While there is a plethora of documentaries on food produced around the world every year, the vast majority adopting a ‘technical’ perspective, this documentary series almost seems ‘out of place’ – and surely there are not enough facts and figures in it. The series focuses instead on the history, the culture and the people behind the food. There is neither a Michelin-star chef nor an artisan kitchen – it’s all about the simple food that ordinary families cook and eat at home, the authentic local cuisine.
The audience loved it – in fact, it was such a success that the production team made a second season, aired in 2014. ‘A Bite of China’ tells a story that resonates with everyone in the country – experiences repeated and passions shared.
In China, love for food is universal. This love bonds people together. A traditional way of greeting your neighbour in Beijing is ‘Have you eaten?’ instead of ‘How are you?’, as ‘How are you’ sounds far too formal to Chinese ears. On second thoughts, it also actually makes sense – what could be more important than food in a world of foodies? Nothing, really. If you have eaten, you’ll be alright. The answer can vary between a simple ‘yes’ and more details, such as ‘not yet, I’m on my way to buy some spring onions.’ By replying to the greeting in a casual manner, the two of you feel instantly much closer, as if you have reached a secret consensus on not talking about grand ideas or outlooks on life. You perceive yourselves as part of the same group, and an imagined community is born.
To the Chinese, cooking is also an adventure happening in a small space. To cook a good meal, the chef needs to stay focused, as timing is everything for most Chinese dishes. The ingredients and seasonings have to be added in the right order, at the right moment and be cooked for the right duration; otherwise, the taste would be different. In fact, timing can have an impact on the three essential factors of Chinese cooking, known as ‘colour, aroma, and taste’ (se, xiang, wei). It is the precise coordination of a series of delicate tasks under time pressure that makes the chef’s job challenging. A Chinese cook can never dream about leaving the turkey in the oven and setting the timer as ‘job done’.

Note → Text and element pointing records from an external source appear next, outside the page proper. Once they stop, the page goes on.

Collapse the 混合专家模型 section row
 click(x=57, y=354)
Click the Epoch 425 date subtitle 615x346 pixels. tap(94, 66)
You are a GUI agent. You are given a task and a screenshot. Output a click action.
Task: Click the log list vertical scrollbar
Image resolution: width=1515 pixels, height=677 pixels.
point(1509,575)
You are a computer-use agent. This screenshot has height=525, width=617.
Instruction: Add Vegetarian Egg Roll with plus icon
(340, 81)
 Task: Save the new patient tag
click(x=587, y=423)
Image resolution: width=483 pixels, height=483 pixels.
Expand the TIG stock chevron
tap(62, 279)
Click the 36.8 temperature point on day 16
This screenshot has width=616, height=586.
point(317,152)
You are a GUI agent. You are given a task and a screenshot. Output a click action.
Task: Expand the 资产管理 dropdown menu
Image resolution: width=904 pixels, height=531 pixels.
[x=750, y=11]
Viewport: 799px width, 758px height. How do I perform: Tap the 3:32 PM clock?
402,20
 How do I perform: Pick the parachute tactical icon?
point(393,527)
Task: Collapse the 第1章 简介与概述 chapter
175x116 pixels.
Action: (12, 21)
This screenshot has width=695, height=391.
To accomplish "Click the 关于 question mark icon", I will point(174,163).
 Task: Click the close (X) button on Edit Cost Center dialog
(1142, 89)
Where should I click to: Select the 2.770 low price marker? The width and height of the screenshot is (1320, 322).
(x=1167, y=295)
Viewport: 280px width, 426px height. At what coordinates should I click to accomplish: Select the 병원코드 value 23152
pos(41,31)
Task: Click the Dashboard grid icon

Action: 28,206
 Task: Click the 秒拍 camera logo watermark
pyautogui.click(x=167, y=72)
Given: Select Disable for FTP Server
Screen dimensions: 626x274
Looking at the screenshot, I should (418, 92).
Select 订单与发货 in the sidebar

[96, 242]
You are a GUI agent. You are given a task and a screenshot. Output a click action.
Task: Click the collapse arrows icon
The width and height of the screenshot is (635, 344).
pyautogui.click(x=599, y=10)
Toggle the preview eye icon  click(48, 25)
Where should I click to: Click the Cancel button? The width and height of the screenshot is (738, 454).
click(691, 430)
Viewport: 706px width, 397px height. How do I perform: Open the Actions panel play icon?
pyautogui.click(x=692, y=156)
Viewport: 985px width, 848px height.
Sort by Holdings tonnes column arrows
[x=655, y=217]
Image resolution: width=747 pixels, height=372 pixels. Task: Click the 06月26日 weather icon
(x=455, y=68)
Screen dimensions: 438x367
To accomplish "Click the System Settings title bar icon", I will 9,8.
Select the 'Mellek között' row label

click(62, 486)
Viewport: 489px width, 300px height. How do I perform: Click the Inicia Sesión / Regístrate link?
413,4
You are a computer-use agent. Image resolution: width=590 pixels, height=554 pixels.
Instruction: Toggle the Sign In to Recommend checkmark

As much as a daily chore, cooking is more than just getting something edible onto the dinner table; it’s about experimenting within a framework, exploring all the opportunities and making the most of your ingredients. I remember when I was at school, there was one day when my mum was out of town and my dad was working late. I was sleepy but hadn’t had anything for dinner. When my dad came back, he searched the fridge inside out and only found a cucumber. He walked into the kitchen with the cucumber in his hand and then closed the door. He came out of the kitchen 20 minutes later, holding a plate. The cucumber was wriggling on the plate, almost like a fish swimming in a pond. ‘Try it,’ he said. I had my doubts (sorry, Dad) but with the first bite, my taste buds got a startling wake-up call. The flavours of sweet, sour and spicy blended harmoniously together, forming a complex and stimulating taste. I finished it all, and saw my dad smiling at me. He said it was a dish my grandmother used to cook for him in the past. He could easily have just made me a cucumber salad!
To this day, I still remember how the light was cast on the table that night, how I stretched out the cucumber with chopsticks, and how the aroma of the dish lingered in the house for a while. Memories about food don’t fade easily.
These days, if I dine out in Chinese restaurants, I will sometimes order the same cucumber dish my dad cooked, just to give it a go (it’s called suo yi huang gua). They all have slightly different presentations and tastes, some better, some worse, but I think I’ve acquired the spirit of the dish. The continuously fine-tuned flavours cultivate the love for food, reinforce the memories about family, and inspire a new journey for the next generation. This is how culture gets passed on. After all, people themselves are merely cultural artefacts.